After exercising it is important to provide an opportunity to rest, plenty of fresh water, a treat and positive attention. It is also important to make sure their dog food is nutritionally balanced and will provide enough energy for the dog’s daily exercise whilst simultaneously including vital vitamins, minerals and supplements to maintain overall good health and promote good bone, joint, ligament and muscle health. Gilpa Trinkets, Heritage Adult and Dr John Titanium are all complete, premium dog foods for adult dogs that get plenty of exercise. They contain a good source of protein, in the form of chicken and other poultry, and carbohydrate in the form of grain and rice. Essential fats and oils, including omega 3 and 6, keep skin and coat well nourished and aid brain development. New Zealand green lipped mussel extract is a natural source of glucosamine for healthy joints, while manganese aids ligament health. Vitamins and minerals support the immune system, organ function and good eyesight.

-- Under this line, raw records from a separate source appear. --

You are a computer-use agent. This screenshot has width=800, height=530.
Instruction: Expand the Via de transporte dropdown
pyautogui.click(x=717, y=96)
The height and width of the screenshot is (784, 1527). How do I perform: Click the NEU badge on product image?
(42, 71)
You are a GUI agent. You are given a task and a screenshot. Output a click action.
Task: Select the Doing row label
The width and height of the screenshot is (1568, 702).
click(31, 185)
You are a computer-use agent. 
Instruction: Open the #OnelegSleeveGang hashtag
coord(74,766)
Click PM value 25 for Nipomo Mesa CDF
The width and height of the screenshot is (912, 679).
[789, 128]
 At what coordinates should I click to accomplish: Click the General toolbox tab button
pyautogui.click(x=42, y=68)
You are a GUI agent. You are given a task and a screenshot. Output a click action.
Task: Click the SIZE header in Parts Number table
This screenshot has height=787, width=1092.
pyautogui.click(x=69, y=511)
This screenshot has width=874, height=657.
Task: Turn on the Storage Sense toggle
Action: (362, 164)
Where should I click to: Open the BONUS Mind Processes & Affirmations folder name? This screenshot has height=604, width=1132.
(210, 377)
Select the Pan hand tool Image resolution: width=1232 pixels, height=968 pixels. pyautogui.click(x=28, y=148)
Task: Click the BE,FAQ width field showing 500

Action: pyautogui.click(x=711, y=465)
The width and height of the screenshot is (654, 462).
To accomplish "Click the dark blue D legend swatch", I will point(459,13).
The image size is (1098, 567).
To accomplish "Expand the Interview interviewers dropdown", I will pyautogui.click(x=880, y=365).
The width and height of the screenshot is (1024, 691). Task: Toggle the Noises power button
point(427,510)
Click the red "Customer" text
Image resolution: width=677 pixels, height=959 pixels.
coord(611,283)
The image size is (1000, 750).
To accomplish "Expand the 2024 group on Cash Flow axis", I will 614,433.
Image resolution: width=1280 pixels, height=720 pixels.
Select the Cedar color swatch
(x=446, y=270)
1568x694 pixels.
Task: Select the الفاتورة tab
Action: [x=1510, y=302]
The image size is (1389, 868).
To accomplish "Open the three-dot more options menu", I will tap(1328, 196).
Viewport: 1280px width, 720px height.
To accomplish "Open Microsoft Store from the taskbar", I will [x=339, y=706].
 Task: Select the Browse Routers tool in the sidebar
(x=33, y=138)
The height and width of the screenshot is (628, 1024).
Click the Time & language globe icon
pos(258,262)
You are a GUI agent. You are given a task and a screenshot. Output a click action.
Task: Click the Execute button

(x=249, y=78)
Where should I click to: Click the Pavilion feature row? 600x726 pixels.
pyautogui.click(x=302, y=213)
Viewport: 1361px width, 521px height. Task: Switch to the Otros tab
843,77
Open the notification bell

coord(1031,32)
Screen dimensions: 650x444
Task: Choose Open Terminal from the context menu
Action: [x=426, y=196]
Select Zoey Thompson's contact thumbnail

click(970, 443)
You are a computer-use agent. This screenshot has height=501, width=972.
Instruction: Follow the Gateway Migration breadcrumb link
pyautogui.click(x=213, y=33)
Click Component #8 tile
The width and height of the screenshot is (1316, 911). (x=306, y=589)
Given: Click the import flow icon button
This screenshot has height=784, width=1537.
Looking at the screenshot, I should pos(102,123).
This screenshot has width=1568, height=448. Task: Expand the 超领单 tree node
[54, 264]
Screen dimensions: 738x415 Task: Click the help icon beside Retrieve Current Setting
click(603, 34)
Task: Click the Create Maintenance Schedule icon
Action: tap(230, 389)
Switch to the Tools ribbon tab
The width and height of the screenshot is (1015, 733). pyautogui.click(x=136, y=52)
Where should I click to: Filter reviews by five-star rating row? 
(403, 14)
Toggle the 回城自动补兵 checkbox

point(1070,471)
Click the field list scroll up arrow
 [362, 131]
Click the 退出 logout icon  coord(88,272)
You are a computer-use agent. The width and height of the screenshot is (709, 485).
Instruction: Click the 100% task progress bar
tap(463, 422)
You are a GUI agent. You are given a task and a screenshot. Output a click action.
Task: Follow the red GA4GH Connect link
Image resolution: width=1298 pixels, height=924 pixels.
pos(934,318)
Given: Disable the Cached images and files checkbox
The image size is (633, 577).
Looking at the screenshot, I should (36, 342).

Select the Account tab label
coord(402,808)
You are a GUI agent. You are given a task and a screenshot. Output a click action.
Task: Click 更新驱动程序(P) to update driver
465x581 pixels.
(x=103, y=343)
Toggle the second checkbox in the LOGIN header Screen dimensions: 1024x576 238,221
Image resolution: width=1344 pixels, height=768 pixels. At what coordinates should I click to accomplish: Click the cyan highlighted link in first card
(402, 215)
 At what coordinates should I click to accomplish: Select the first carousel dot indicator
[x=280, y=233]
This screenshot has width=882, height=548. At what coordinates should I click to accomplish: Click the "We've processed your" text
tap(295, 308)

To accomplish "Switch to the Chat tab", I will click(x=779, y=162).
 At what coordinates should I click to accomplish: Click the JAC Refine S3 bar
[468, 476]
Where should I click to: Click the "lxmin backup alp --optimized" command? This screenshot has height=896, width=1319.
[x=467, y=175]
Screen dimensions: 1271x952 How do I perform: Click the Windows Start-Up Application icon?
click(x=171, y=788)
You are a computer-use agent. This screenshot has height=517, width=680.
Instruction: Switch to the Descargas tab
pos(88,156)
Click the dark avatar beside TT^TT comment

As with humans you get out what you put in; a dog that is well cared for and healthy will be ready for anything and enthusiastic about exercise. Similarly a dog that gets plenty of exercise will eat well and be fit and healthy. Exercising with your dog will improve the health and fitness of both of you, as well as strengthening your bond. Whether you opt for exploring the splendour that the British countryside has to offer or the upbeat, busy teamwork of a flyball club, get out and get fit with your canine buddy today.